■ REQUIREMENT:
Reproduce the lines of each of the records word for word, omitting the pictures.

■ GIVEN ENTRIES:

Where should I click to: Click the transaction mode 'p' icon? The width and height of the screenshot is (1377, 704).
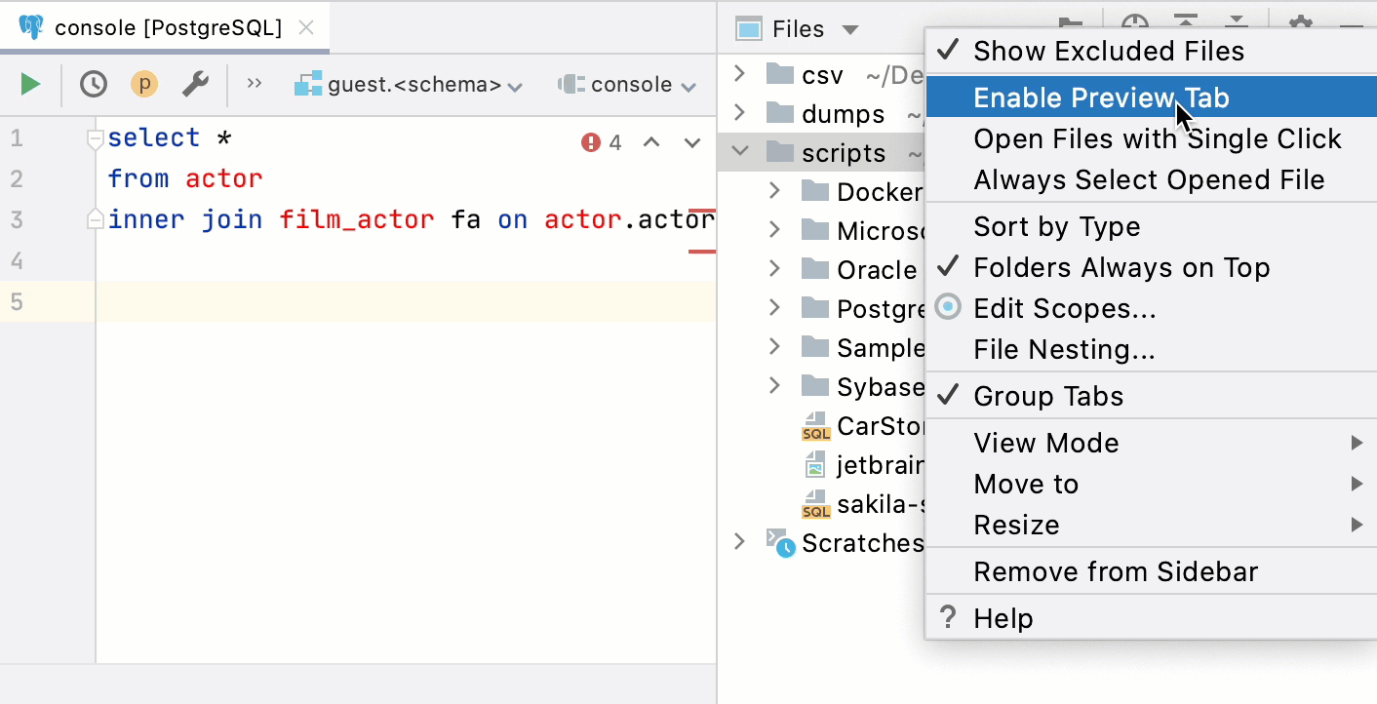pos(144,85)
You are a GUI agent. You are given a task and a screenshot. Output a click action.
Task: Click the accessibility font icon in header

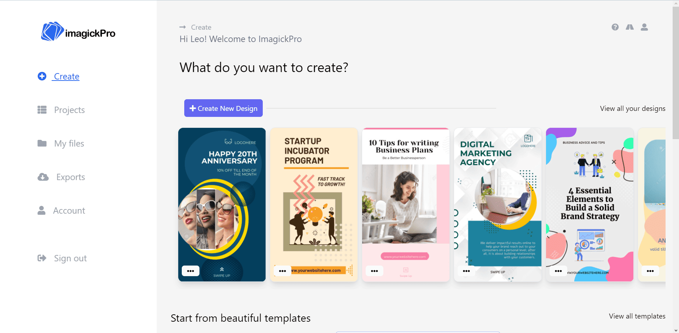(629, 27)
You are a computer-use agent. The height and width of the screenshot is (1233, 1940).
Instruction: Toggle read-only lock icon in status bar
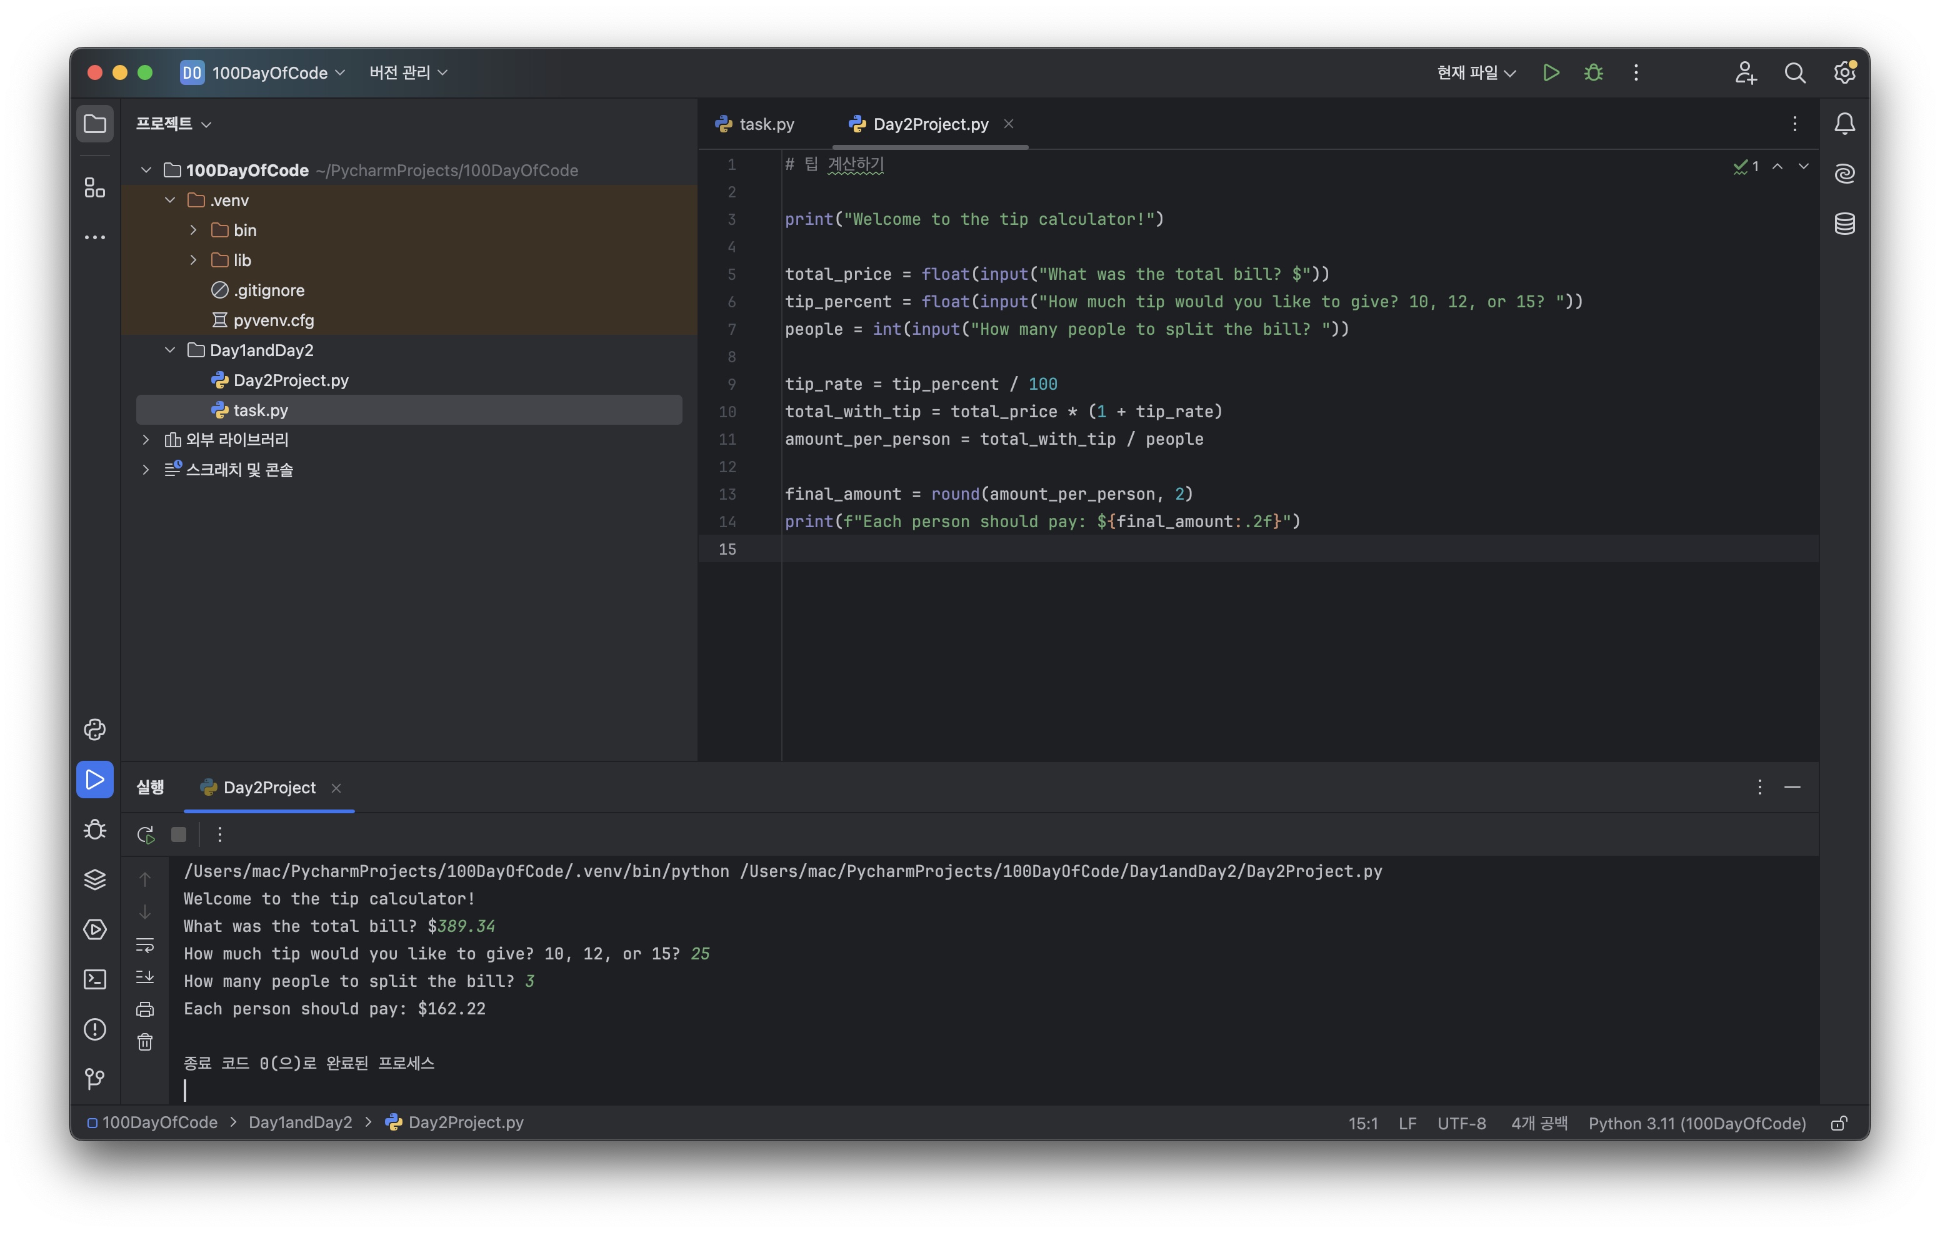click(1838, 1123)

■ RESPONSE TO THE TASK:
Where should I click to: Click the transaction mode 'p' icon? The width and height of the screenshot is (1377, 704).
pos(144,85)
You are a GUI agent. You are given a task and a screenshot. Output a click action.
Task: Click the accessibility font icon in header

(629, 27)
You are a computer-use agent. The height and width of the screenshot is (1233, 1940).
Instruction: Toggle read-only lock icon in status bar
click(1838, 1123)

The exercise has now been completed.